[Goal of the exercise] In the post on overeating and binging, what does the writer say helped identify their triggers and trigger foods?

Hey everyone, just thought I'd do a post regarding over eating and binging and about what has helped me to change my old habits into healthier habits.
I also want to say I've never been diagnosed with BED, I did have binges and I did over eat, I'd say maybe more so a food addiction..but regardless, I had issues related to food.
Firstly, finding the roots of my issues, when it all started has helped me alot to figure out what my triggers were, what my trigger foods were as well.
Realising that it was very much related to my emotions, when I was young I don't think I was in a position to be emotional and express myself which made me turn to food as a way to cope and realising it and being honest with myself has helped me so much.
Also having deep emotional conversations with the people around me that I trust about it has helped so much, to see people that cares for me understanding where I was coming from was very helpful.
I think it can be a very good start to get rid of the guilt and shame that comes with being fat, that no I wasn't just lazy, that I had traumas, that I was depressed probably for years and that It was sadly just a bad coping but also, that I could have turned to something else that'd have been way more harmful to myself. And that's without saying that being obese is harmful but It could have been alcohol, drugs.
Then, looking at my food habits compared to how a normal healthy eating person would be eating in a day was a big eye opener. To realise that I've been treating myself everyday with no restrictions for years, without second thinking about it, just eating everything I wanted..It was very hard, I cried alot about this, thinking of how much food I'd eat in a day sometimes, coming to term with the fact that it wasn't normal.

[Dataset entries]

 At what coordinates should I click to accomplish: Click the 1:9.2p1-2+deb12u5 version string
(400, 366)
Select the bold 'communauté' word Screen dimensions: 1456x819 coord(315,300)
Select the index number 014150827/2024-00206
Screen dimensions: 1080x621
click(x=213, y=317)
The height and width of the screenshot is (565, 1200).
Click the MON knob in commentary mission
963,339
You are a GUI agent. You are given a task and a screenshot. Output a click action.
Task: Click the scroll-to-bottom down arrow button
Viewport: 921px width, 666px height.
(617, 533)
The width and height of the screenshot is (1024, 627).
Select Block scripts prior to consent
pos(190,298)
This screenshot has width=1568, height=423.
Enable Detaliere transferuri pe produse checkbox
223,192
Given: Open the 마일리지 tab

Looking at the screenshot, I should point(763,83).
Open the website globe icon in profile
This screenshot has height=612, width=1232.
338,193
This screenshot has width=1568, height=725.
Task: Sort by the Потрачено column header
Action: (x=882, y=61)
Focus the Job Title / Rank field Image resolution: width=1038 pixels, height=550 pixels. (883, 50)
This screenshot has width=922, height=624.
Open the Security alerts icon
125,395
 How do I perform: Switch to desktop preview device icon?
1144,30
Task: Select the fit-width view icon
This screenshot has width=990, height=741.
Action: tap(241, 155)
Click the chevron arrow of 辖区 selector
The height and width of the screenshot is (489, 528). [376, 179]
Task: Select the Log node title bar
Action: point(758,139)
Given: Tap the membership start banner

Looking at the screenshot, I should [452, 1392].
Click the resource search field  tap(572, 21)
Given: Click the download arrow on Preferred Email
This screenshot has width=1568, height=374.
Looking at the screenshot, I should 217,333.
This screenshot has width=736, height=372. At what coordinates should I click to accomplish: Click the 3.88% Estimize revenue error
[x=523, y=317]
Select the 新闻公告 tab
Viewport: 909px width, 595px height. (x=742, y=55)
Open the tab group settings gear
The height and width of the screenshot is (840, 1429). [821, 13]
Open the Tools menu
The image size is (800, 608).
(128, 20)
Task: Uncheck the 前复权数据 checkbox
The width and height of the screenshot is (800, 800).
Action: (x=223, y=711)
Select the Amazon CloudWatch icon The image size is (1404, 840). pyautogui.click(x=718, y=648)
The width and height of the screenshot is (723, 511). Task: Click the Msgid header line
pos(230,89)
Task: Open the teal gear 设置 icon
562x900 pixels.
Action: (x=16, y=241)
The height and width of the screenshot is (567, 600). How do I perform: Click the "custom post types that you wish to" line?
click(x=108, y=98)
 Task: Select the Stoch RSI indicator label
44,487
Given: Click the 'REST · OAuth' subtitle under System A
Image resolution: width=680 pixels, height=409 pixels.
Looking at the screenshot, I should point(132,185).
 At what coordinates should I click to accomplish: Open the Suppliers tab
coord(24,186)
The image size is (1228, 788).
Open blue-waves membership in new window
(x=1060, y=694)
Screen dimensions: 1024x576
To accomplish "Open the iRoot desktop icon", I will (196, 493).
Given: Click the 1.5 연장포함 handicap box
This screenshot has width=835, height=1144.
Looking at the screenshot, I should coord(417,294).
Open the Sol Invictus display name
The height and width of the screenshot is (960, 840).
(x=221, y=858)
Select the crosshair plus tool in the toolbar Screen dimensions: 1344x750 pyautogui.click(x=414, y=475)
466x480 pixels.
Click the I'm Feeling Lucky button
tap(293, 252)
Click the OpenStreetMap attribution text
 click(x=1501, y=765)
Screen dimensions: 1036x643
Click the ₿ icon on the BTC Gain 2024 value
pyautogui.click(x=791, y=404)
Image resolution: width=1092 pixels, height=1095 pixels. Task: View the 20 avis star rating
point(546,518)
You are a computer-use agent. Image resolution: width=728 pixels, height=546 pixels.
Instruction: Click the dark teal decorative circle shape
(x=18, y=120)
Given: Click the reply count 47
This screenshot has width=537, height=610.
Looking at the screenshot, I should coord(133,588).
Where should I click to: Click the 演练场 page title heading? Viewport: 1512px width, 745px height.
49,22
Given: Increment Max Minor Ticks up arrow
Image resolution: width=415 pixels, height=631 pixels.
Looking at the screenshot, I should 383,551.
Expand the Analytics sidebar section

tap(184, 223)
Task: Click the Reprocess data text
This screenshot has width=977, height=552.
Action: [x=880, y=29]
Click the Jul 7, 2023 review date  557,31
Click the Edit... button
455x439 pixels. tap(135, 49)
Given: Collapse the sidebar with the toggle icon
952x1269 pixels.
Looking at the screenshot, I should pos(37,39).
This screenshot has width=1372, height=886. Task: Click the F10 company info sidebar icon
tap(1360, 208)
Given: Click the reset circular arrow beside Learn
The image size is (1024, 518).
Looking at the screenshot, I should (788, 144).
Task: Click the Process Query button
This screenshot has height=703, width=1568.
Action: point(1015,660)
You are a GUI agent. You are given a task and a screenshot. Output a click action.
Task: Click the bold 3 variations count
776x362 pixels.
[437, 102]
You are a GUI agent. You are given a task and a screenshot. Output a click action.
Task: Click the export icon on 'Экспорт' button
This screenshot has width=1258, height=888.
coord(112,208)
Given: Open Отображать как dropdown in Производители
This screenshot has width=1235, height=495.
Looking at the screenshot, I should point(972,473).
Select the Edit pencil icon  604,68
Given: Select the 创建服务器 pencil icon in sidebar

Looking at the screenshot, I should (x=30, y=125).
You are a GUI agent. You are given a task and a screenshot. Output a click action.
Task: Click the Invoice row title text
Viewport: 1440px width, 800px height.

[Exercise response] Finding the roots of their issues and when it all started.